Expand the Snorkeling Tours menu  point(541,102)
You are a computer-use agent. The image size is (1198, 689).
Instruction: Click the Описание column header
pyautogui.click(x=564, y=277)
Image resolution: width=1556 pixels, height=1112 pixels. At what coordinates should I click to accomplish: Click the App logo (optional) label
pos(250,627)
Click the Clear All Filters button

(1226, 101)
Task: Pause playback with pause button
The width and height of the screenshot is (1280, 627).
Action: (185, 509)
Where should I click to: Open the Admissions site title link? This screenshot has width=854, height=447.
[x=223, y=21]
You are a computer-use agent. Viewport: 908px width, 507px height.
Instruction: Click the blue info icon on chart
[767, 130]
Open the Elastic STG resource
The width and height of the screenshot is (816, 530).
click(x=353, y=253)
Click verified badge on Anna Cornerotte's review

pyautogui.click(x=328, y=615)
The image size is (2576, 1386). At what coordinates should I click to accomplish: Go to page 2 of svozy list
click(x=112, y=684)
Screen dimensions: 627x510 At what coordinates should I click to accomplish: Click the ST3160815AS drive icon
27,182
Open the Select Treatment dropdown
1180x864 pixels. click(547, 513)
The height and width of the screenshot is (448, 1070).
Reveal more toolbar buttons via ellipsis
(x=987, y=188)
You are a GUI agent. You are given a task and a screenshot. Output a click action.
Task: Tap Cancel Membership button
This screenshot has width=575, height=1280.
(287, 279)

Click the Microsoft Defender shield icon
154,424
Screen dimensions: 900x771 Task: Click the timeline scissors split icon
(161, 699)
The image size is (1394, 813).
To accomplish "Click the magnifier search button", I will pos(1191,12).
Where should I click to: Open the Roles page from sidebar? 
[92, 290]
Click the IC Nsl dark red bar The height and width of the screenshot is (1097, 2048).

◆ ◆ ◆ ◆ ◆

◆ YOUR OBJECTIVE: Output nothing but the lines from the one containing "This screenshot has width=575, height=1280." through the last line of the data, exactly as they stand.

◆ RESPONSE TO THE EXERCISE:
This screenshot has width=575, height=1280.
(287, 279)

Click the Microsoft Defender shield icon
154,424
Screen dimensions: 900x771 Task: Click the timeline scissors split icon
(161, 699)
The image size is (1394, 813).
To accomplish "Click the magnifier search button", I will pos(1191,12).
Where should I click to: Open the Roles page from sidebar? 
[92, 290]
Click the IC Nsl dark red bar The height and width of the screenshot is (1097, 2048).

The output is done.